秋田県大仙市高齢者包括支援センターが地元のFM局で提供している同名のラジオ体操番組で実施している運動。毎週月曜日から金曜日まで1日2回オンエアされる。タオルを使い音楽に合わせて介護予防体操を行えるよう、イラスト入りのパンフレットを公開(参考:秋田県大仙市「だいせんいきいき体操をはじめましょう!」)
例3.音楽で介護予防体操
音楽にあわせて介護予防体操に取り組む事例は全国各地でも多いが、特に注目したいのは「音健アワード」。「うたと音楽」を用いた健康づくり活動に光を当て、秀逸な事例を表彰することで健康寿命延伸に役立つモデルを全国に発信する音楽と健康のアワード(主催:日本音楽健康協会)。2018年の最優秀賞は地域のボランティアスタッフとご当地ソングで認知症予防を行った、大阪河﨑リハビリテーション大学の取り組みだった。

§ 表示された行
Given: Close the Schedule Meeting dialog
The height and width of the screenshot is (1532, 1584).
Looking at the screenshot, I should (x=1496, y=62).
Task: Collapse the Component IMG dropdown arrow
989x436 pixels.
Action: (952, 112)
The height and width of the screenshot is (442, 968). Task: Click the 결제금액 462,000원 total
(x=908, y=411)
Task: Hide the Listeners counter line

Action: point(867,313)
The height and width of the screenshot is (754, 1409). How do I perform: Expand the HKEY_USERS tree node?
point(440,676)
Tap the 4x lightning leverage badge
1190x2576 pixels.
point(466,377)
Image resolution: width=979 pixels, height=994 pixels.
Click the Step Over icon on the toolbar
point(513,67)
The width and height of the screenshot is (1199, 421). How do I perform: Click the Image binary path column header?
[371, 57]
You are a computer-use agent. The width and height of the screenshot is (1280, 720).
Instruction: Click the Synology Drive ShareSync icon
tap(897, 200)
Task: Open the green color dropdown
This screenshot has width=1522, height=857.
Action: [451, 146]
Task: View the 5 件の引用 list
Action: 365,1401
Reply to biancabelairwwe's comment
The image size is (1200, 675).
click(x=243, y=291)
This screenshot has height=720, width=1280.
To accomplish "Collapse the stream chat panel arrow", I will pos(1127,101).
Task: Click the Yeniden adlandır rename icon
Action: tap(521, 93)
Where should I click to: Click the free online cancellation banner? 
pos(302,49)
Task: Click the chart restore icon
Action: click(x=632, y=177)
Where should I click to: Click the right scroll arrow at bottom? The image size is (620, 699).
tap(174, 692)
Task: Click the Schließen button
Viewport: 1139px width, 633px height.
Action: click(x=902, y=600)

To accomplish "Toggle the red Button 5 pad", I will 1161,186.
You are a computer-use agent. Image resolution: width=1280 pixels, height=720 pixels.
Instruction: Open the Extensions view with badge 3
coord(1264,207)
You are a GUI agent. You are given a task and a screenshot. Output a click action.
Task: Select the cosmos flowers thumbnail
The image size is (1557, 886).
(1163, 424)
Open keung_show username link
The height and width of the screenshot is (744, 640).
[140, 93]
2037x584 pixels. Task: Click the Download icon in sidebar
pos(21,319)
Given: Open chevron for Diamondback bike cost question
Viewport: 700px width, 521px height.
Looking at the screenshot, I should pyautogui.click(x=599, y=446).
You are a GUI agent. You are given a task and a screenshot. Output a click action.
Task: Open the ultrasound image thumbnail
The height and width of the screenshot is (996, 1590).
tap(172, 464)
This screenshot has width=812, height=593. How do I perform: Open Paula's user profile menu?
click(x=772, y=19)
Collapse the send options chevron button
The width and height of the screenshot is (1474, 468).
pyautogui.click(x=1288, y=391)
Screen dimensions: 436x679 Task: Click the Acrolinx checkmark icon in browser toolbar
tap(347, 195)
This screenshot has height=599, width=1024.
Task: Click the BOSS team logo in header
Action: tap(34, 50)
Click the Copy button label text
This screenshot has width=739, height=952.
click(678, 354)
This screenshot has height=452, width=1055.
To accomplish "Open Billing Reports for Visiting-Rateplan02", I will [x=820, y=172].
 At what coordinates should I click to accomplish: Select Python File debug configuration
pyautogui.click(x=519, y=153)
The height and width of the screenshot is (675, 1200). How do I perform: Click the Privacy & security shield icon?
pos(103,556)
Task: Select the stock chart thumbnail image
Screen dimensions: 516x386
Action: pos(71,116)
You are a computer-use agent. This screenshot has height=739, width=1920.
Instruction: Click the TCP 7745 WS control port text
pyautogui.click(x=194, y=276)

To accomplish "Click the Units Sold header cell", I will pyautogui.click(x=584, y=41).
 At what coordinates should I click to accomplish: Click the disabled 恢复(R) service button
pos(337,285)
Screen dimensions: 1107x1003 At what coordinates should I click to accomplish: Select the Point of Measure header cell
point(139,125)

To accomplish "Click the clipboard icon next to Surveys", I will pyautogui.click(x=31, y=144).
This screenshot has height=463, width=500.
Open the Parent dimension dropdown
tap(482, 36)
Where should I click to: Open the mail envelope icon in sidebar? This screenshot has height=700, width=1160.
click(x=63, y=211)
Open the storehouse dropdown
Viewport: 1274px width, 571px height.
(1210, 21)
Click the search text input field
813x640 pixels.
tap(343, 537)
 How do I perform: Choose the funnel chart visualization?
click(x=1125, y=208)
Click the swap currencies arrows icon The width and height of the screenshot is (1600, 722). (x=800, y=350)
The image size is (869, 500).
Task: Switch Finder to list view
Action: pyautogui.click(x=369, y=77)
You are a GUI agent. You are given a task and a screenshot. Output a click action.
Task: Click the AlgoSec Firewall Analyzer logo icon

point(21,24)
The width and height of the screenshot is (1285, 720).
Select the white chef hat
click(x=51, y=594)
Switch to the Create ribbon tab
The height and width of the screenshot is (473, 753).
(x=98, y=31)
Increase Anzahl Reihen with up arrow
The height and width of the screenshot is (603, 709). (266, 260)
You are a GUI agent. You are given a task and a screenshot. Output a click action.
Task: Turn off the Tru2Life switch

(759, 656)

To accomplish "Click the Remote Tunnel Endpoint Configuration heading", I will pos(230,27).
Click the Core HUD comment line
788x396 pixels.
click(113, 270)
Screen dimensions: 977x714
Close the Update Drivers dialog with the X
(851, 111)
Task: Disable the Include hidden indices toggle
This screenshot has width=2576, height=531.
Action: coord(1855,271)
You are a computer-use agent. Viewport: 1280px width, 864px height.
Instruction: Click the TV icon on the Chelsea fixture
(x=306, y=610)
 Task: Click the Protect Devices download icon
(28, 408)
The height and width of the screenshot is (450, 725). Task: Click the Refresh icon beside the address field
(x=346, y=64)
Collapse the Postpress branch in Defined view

§ 作業課題 1
抜粋によると、2018年の音健アワードで最優秀賞を受けたのはどこの取り組みか。
§ 作業課題 2
抜粋の「例3.音楽で介護予防体操」から「ション大学の取り組みだった。」までを、「ご当地ソング」を「地域の民謡」に差し替えて書き直すこと。

§ 解答 1
大阪河﨑リハビリテーション大学の取り組みである。

§ 解答 2
例3.音楽で介護予防体操
音楽にあわせて介護予防体操に取り組む事例は全国各地でも多いが、特に注目したいのは「音健アワード」。「うたと音楽」を用いた健康づくり活動に光を当て、秀逸な事例を表彰することで健康寿命延伸に役立つモデルを全国に発信する音楽と健康のアワード(主催:日本音楽健康協会)。2018年の最優秀賞は地域のボランティアスタッフと地域の民謡で認知症予防を行った、大阪河﨑リハビリテーション大学の取り組みだった。